Abstract

7510 Purpose: To examine how stage specific survival is altered in the 2002 American Joint Committee on Cancer (AJCC) melanoma staging system compared to the 1997 AJCC staging system. Patient and Methods: 5,847 consecutive patients presented with melanoma to Memorial Sloan Kettering Cancer Center (MSKCC) from 1996 to 2004 and were prospectively entered into a database. These patients were staged under both the 1997 and 2002 AJCC staging criteria. Overall survival estimates were determined using the Kaplan-Meier method. Results: 1,035 patients were shifted to a lower stage in the 2002 staging system while only 15 patients were upstaged. The number of stage I patients increased greatly under the 2002 system (n=2,166) as compared to the 1997 system (n=1,463) although stage I survival probability estimates were virtually the same with both classification systems. As a result of the changes in 2002, the stage II survival estimates decreased considerably with a 15% lower 5 year overall survival (79% (1997) versus 64% (2002)).
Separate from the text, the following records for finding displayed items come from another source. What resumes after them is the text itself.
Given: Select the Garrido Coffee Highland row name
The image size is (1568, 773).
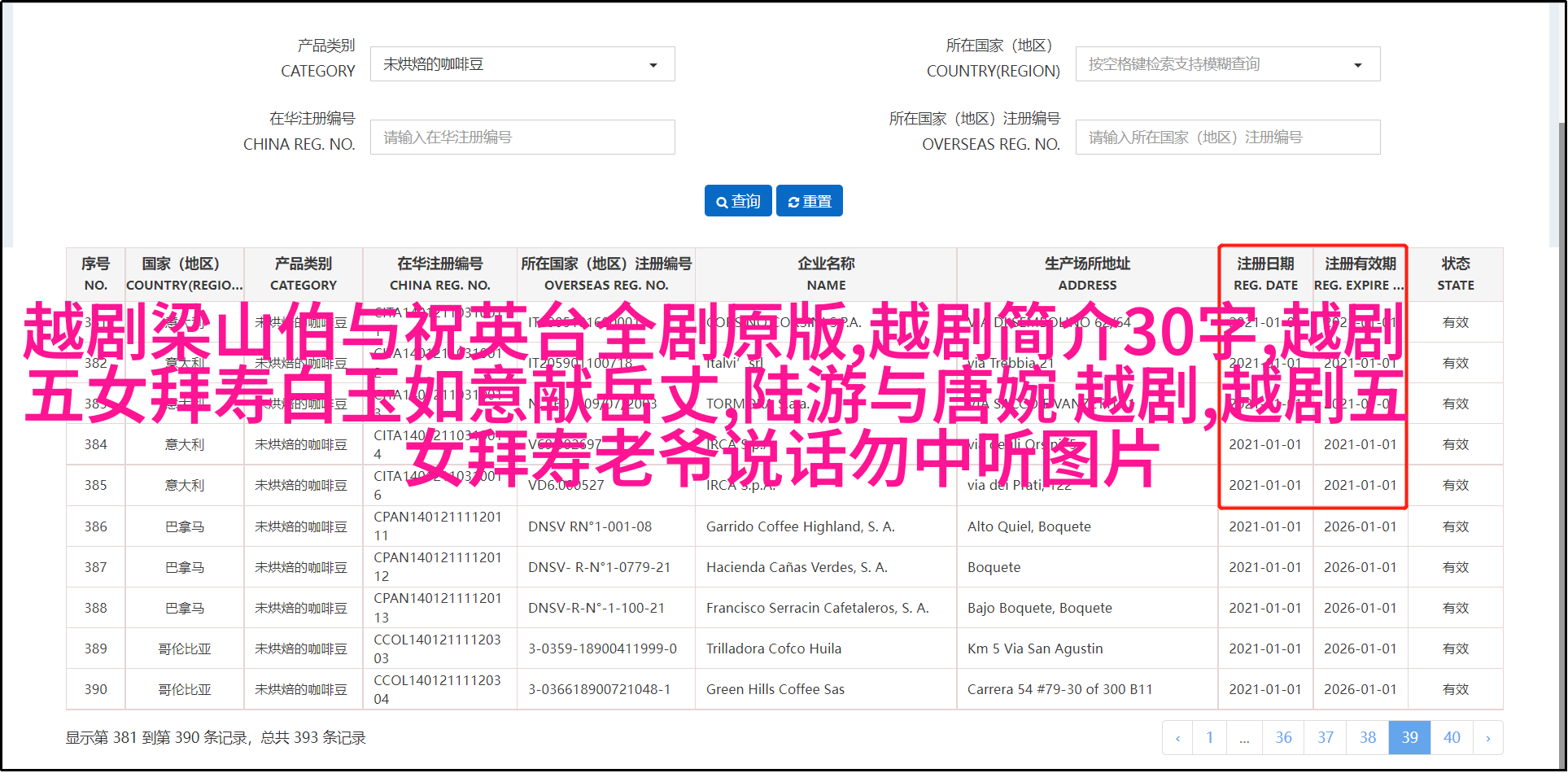Looking at the screenshot, I should tap(800, 526).
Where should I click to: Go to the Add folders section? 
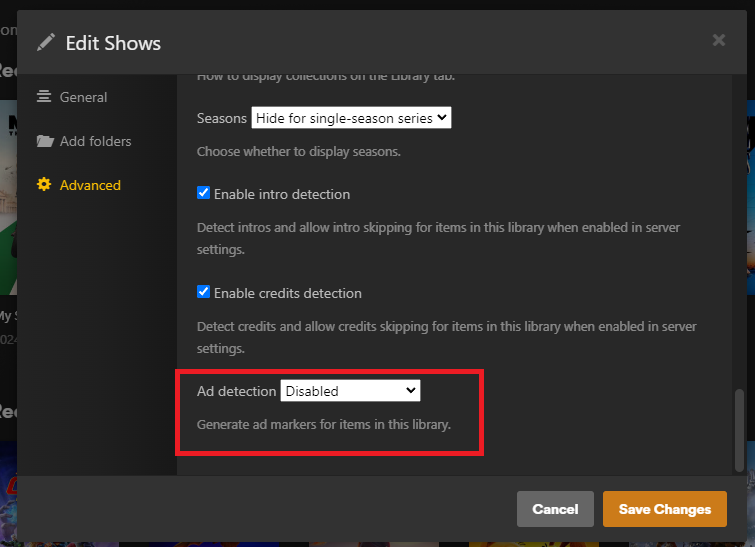click(95, 141)
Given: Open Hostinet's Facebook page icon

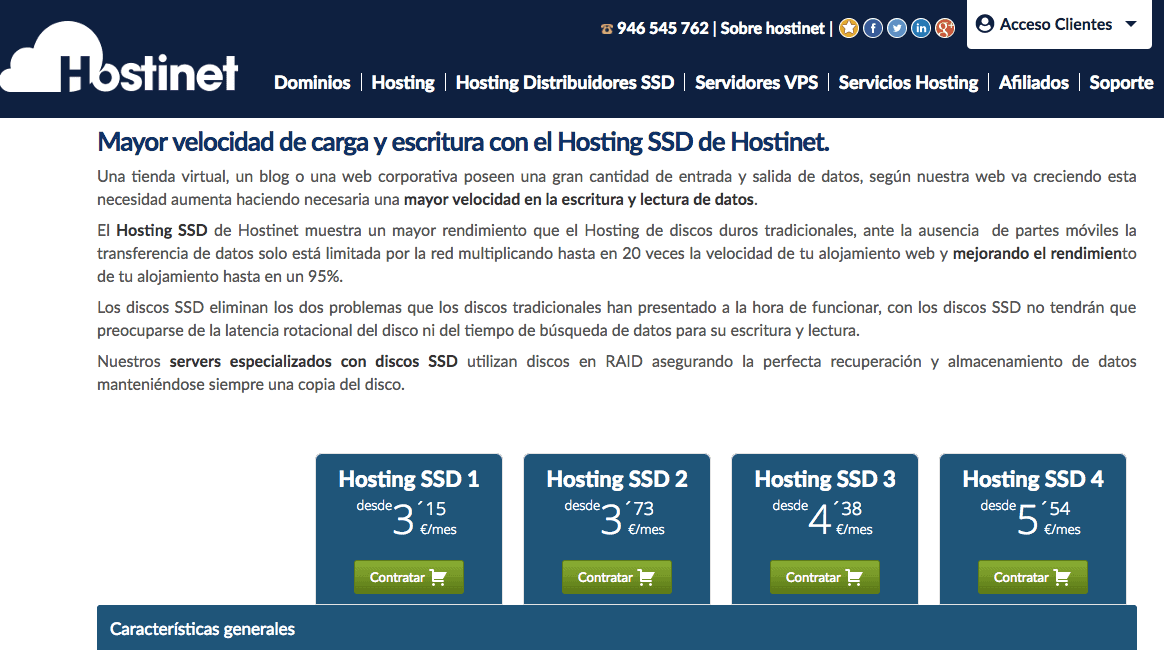Looking at the screenshot, I should pyautogui.click(x=873, y=28).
With the initiation of subgroups in 2002, it became apparent that stage III patients were very heterogeneous in terms of their survival probabilities (5 year overall survival ranged from 70% in IIIA to 24% in IIIC). Conclusions: Stage specific survival was substantially altered by the changes made in the 2002 AJCC staging for melanoma, particularly for stage II. It is very important to be aware of this effect so that accurate conclusions can be drawn with regard to treatment efficacy or comparisons across different studies. In addition, stage subgroups were added in 2002 that demonstrated the diversity of risk within stage group and did not improve prediction ability. This highlights the importance of developing individualized risk prediction models. No significant financial relationships to disclose.